Revolução, em maiúsculas
Não é hipérbole, antes realidade. O triunfo de André Villas-Boas, pela contundência dos números e pelo conteúdo das propostas, é um dos momentos mais marcantes na vida do FC Porto e na história do futebol português.
Não é empreitada simples efabular uma explicação solitária para a ascensão ao trono. Há, talvez, uma conjugação de sensações e necessidades associadas a ideias bem sustentadas, compatíveis com a modernidade que o futebol agora exige.
Os Números
80,3 por cento. Um número para os compêndios e a eternidade. Mais de 21 mil almas portistas gritaram «basta», cansadas da degradação financeira, desportiva e moral que corroía as entranhas do seu Futebol Clube do Porto.
A Deposição
O presidente cessante, incapaz de ler os sinais do povo e mal aconselhado por gente de interesses dúbios e desejos inconfessáveis, caiu com o estrondo clássico dos finais de intermináveis regimes. Jorge Nuno Pinto da Costa é o primeiro responsável por esta deposição. Teve na mão a honradez e escolheu a soberba; pôde optar pelo unanimismo e carregou na tecla da humilhação.

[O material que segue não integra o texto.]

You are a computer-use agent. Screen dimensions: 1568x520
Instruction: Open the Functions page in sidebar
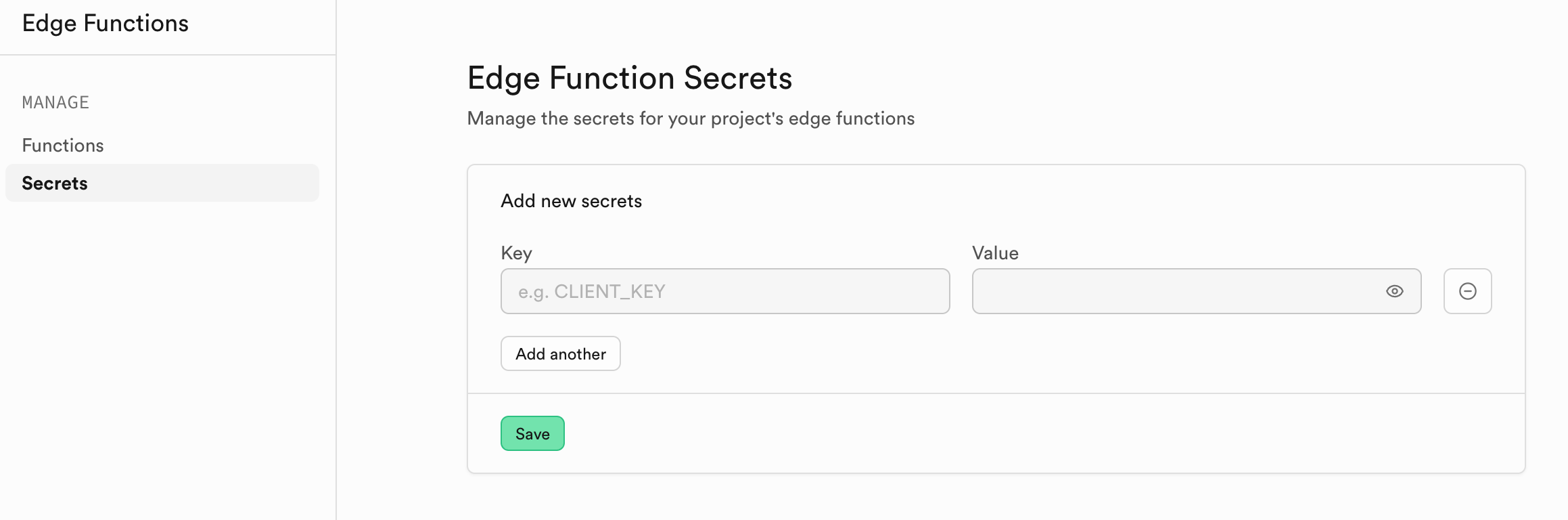(63, 146)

Bastava um assomo de lucidez para ter abdicado em 2016 ou em 2020, quando o clube já se sentava ao colo de empréstimos mal intencionados e com taxas de juro incomportáveis.
As Sombras
A última década portista é uma história tenebrosa. Os Relatórios e Contas revelam boa parte desse pântano de dívidas e inconsciência, mas o puzzle da encenação desta SAD em fim de vida não é feito apenas de números. Como se explica a influência ubíqua de um tal Pedro Pinho em tudo o que é negócios? Basta ver quantas vezes surge a empresa PP Sports nas transações das últimas temporadas, quase em serviço de monopólio; e bastava, já agora, estar atento ao que se passava em corredores e túneis de acesso aos balneários, com esse senhor a primar pela presença simbólica em todo o lado.
Muitos se lembrarão, penso, da agressão perpetrada a um repórter de imagem da TVI em Moreira de Cónegos. Autor? Esse mesmo, a sombra de Pinto da Costa, negociador de dragão ao peito e que nunca, jamais, fez parte dos quadros do clube. O surgimento surpreendente de João Rafael Koehler não foge a este raciocínio. Passou de crítico a muleta de Pinto da Costa, portador de malas carregadas de dinheiro e ambições enigmáticas.
O Futebol
Desportivamente, a equipa foi mantendo uma razoável competitividade, interna e externamente, até à atual época. A pior da era-Conceição, ele próprio um ator imprevisível. Há uns meses considerava um absurdo renovar contrato com uma direção em final de mandato; a dois dias das eleições, renovou esse mesmo contrato - e desrespeitou, parece-me, a liberdade de escolha de André Villas-Boas e dos 21 mil sócios que o escolheram.
A Reação
Más Finanças, más companhias, resultados apenas razoáveis, ações de desespero (processo inenarrável da academia, acordo a 25 anos com a Ithaka)... e o que mais? Os gravíssimos incidentes da AG de 13 de novembro e a reação miserável de Pinto da Costa, de absoluta altivez e indiferença para com os sócios atingidos, são fundamentais para completar esta leitura.
A Operação Pretoriano foi, neste particular, decisiva para a abolição do medo e da repressão. Evitou que o Porto se transformasse numa città italiana dominada por forças mafiosas. Uma vénia à Justiça rápida e defensora do espaço público e social.
O Futuro
A Revolução de André. A exigência será altíssima, naturalmente, mas a equipa escolhida dão garantias de rigor e independência. Dão, porventura, a certeza da recuperação de um ambiente respirável no Dragão, queira a purga ser certeira e levar para bem longe figuraças e figurinhas que tão mal fizeram ao FC Porto.
Desafios, muitos desafios tem André pela frente. Escolher bem o treinador, repensar o plantel, modernizar as instalações, encontrar parceiros financeiros credíveis, acertar com os nomes para a formação e as modalidades, enfim, um projeto gigantesco. Pelo que diz, pelo que sabe e pelo que sente, André Villas-Boas é o homem certo no lugar certo. Basta seguir o caminho para onde o leva o coração.